We believe that PBL is an integral key to increasing student success and long-term growth. The combination of collaboration, reflection, and individual decision-making gives the students an applicable scenario to real-world situations that they will face as they mature. Moreover, we believe that the authenticity of PBL allows students to voice their personal interests, concerns, or issues that are significant parts of their lives. Instead of a pre-determined project or assignment, students can witness the issues or concerns in their community, discover one that they find particularly interesting, and brainstorm ways to address or solve the problem.

Allowing students to have this control, we believe that PBL can develop deeper learning proficiencies necessary for tertiary education, careers, and life in society. School becomes much more engaging through active participation in projects that focus on real-world issues rather than passively attending classes. Furthermore, PBL provides content and skills that students can actively apply in future life events and situations.

Using PBL is not only beneficial to students; it also makes teaching much more gratifying and pleasurable. Teachers have the chance to engage with students on a higher personal level by discovering their interests and concerns and then performing important, high-quality work alongside them. Through this, teachers and students alike can revive their passion for learning.

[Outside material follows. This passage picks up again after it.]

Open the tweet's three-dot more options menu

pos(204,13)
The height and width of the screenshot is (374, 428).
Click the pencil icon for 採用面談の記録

In addition to finding resources, developing project timelines, and learning to overcome obstacles, students have the opportunity to publicly display their work. Displaying their completed projects in public gives the students the chance to grow their public speaking and presentation skills while explaining their project’s outcome to individuals outside of the classroom.

At Educators of America, we believe that PBL is one of the best ways to connect students and their schools to their surrounding communities and the real world. We believe that projects developed by PBL methods are empowering students and teachers to make a real difference. Whether that be developing a sustainable school garden or investigating cell phone service providers to analyze the best plan for them and their families; the opportunities with PBL are endless.

Technology and PBL

Students and teachers today are very familiar with new technology and technological tools. When deploying PBL, students can perform better research, collect outside information, and collaborate easier and faster with fellow students, teachers, and industry experts.

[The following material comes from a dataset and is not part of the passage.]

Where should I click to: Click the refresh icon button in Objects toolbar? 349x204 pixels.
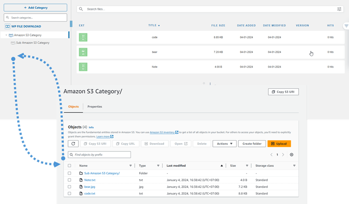pyautogui.click(x=73, y=144)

Presentations are no longer tri-folds and printed datasheets, with technology, students can display presentations that better visualize their results and development process to audiences both in and outside of the classroom. When speaking of audiences and how the students present to them, technology becomes an avenue of authenticity whereby students can connect with members of an audience via video or telecommunications during the middle or at the end of a project.

Furthermore, by using technology in conjunction with PBL, students can use the technological tools available to them most effectively and how they can use them with an intentional purpose. By gaining a deeper understanding of why technology exists and how it can be used, students develop an advanced literacy of the technology they use. The creation of this knowledge can lead to future habits or practices of project management and collaboration in students’ education, career, and civic participation. As students collaborate on a project, technology such as Evernote, Edmodo, and Wikis, becomes essential for storing data and information. Teachers can also use these technologies to send out the necessary material and files to learners and students.

As mentioned previously, the concept of technology literacy is a skill that in the 21st century seems standard. However, how is it measured? How do teachers and students assess themselves in terms of proficiency? Teachers can use quality indicators from ISTE NETS for measuring their students’ use of technology. It not only provides rubrics but also allows students to reflect on what they have learned and seek opportunities to gain more technology information from classmates or educators.

There are a plethora of avenues and means to adopt PBL into your classroom, school, or community. At Educators of America, our goal is to help you do just that.